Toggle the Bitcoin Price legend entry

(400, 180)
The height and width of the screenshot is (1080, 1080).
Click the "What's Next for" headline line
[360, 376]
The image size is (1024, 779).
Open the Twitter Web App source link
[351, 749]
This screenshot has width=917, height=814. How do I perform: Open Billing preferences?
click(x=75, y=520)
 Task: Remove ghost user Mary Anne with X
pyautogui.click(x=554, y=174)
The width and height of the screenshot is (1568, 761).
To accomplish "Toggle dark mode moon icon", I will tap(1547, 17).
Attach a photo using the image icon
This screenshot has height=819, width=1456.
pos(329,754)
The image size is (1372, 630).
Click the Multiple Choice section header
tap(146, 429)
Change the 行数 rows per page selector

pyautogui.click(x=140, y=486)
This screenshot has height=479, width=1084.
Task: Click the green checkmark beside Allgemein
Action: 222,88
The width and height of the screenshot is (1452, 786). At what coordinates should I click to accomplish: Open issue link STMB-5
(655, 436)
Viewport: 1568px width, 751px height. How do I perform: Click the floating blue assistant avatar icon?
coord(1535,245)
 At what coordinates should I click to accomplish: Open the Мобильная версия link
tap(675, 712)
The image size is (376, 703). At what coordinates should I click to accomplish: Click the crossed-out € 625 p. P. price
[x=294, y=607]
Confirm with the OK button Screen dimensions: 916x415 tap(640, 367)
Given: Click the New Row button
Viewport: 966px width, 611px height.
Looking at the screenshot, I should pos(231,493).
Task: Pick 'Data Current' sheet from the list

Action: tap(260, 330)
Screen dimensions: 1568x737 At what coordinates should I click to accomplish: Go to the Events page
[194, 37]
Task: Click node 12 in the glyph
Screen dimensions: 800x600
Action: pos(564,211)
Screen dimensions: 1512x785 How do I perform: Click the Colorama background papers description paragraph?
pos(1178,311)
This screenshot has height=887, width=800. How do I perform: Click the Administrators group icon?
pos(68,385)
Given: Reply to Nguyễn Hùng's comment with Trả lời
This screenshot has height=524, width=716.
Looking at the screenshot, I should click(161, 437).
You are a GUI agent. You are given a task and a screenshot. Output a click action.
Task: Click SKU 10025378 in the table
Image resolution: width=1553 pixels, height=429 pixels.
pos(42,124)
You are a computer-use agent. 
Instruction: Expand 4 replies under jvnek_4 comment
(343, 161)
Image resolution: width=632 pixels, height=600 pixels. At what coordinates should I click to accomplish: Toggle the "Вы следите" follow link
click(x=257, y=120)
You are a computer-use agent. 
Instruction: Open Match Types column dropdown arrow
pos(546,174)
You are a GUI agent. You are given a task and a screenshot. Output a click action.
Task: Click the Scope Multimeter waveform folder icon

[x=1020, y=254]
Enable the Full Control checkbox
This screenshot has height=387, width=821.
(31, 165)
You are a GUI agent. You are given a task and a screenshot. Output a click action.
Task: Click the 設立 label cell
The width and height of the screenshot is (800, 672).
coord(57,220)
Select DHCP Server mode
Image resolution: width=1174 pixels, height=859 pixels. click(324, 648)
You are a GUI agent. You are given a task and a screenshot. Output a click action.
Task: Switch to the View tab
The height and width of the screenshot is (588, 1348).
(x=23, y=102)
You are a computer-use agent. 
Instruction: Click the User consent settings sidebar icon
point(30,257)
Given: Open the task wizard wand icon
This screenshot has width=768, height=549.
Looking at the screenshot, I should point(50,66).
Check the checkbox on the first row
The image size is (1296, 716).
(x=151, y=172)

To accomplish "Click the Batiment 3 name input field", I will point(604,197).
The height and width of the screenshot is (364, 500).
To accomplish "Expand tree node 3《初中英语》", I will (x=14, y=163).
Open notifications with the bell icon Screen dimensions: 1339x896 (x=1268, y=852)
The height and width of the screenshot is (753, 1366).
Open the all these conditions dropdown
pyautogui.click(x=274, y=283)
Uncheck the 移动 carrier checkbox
--
OBJECTIVE -
Rewrite every line of the listing above as a numbered list, leaving out the blank lines.

REPLY -
1. Toggle the Bitcoin Price legend entry
2. (400, 180)
3. The height and width of the screenshot is (1080, 1080).
4. Click the "What's Next for" headline line
5. [360, 376]
6. The image size is (1024, 779).
7. Open the Twitter Web App source link
8. [351, 749]
9. This screenshot has width=917, height=814. How do I perform: Open Billing preferences?
10. click(x=75, y=520)
11.  Task: Remove ghost user Mary Anne with X
12. pyautogui.click(x=554, y=174)
13. The width and height of the screenshot is (1568, 761).
14. To accomplish "Toggle dark mode moon icon", I will tap(1547, 17).
15. Attach a photo using the image icon
16. This screenshot has height=819, width=1456.
17. pos(329,754)
18. The image size is (1372, 630).
19. Click the Multiple Choice section header
20. tap(146, 429)
21. Change the 行数 rows per page selector
22. pyautogui.click(x=140, y=486)
23. This screenshot has height=479, width=1084.
24. Task: Click the green checkmark beside Allgemein
25. Action: 222,88
26. The width and height of the screenshot is (1452, 786). At what coordinates should I click to accomplish: Open issue link STMB-5
27. (655, 436)
28. Viewport: 1568px width, 751px height. How do I perform: Click the floating blue assistant avatar icon?
29. coord(1535,245)
30.  At what coordinates should I click to accomplish: Open the Мобильная версия link
31. tap(675, 712)
32. The image size is (376, 703). At what coordinates should I click to accomplish: Click the crossed-out € 625 p. P. price
33. [x=294, y=607]
34. Confirm with the OK button Screen dimensions: 916x415 tap(640, 367)
35. Given: Click the New Row button
36. Viewport: 966px width, 611px height.
37. Looking at the screenshot, I should pos(231,493).
38. Task: Pick 'Data Current' sheet from the list
39. Action: tap(260, 330)
40. Screen dimensions: 1568x737 At what coordinates should I click to accomplish: Go to the Events page
41. [194, 37]
42. Task: Click node 12 in the glyph
43. Screen dimensions: 800x600
44. Action: pos(564,211)
45. Screen dimensions: 1512x785 How do I perform: Click the Colorama background papers description paragraph?
46. pos(1178,311)
47. This screenshot has height=887, width=800. How do I perform: Click the Administrators group icon?
48. pos(68,385)
49. Given: Reply to Nguyễn Hùng's comment with Trả lời
50. This screenshot has height=524, width=716.
51. Looking at the screenshot, I should click(161, 437).
52. You are a GUI agent. You are given a task and a screenshot. Output a click action.
53. Task: Click SKU 10025378 in the table
54. Image resolution: width=1553 pixels, height=429 pixels.
55. pos(42,124)
56. You are a computer-use agent. 
57. Instruction: Expand 4 replies under jvnek_4 comment
58. (343, 161)
59. Image resolution: width=632 pixels, height=600 pixels. At what coordinates should I click to accomplish: Toggle the "Вы следите" follow link
60. click(x=257, y=120)
61. You are a computer-use agent. 
62. Instruction: Open Match Types column dropdown arrow
63. pos(546,174)
64. You are a GUI agent. You are given a task and a screenshot. Output a click action.
65. Task: Click the Scope Multimeter waveform folder icon
66. [x=1020, y=254]
67. Enable the Full Control checkbox
68. This screenshot has height=387, width=821.
69. (31, 165)
70. You are a GUI agent. You are given a task and a screenshot. Output a click action.
71. Task: Click the 設立 label cell
72. The width and height of the screenshot is (800, 672).
73. coord(57,220)
74. Select DHCP Server mode
75. Image resolution: width=1174 pixels, height=859 pixels. click(324, 648)
76. You are a GUI agent. You are given a task and a screenshot. Output a click action.
77. Task: Switch to the View tab
78. The height and width of the screenshot is (588, 1348).
79. (x=23, y=102)
80. You are a computer-use agent. 
81. Instruction: Click the User consent settings sidebar icon
82. point(30,257)
83. Given: Open the task wizard wand icon
84. This screenshot has width=768, height=549.
85. Looking at the screenshot, I should point(50,66).
86. Check the checkbox on the first row
87. The image size is (1296, 716).
88. (x=151, y=172)
89. To accomplish "Click the Batiment 3 name input field", I will point(604,197).
90. The height and width of the screenshot is (364, 500).
91. To accomplish "Expand tree node 3《初中英语》", I will (x=14, y=163).
92. Open notifications with the bell icon Screen dimensions: 1339x896 (x=1268, y=852)
93. The height and width of the screenshot is (753, 1366).
94. Open the all these conditions dropdown
95. pyautogui.click(x=274, y=283)
96. Uncheck the 移动 carrier checkbox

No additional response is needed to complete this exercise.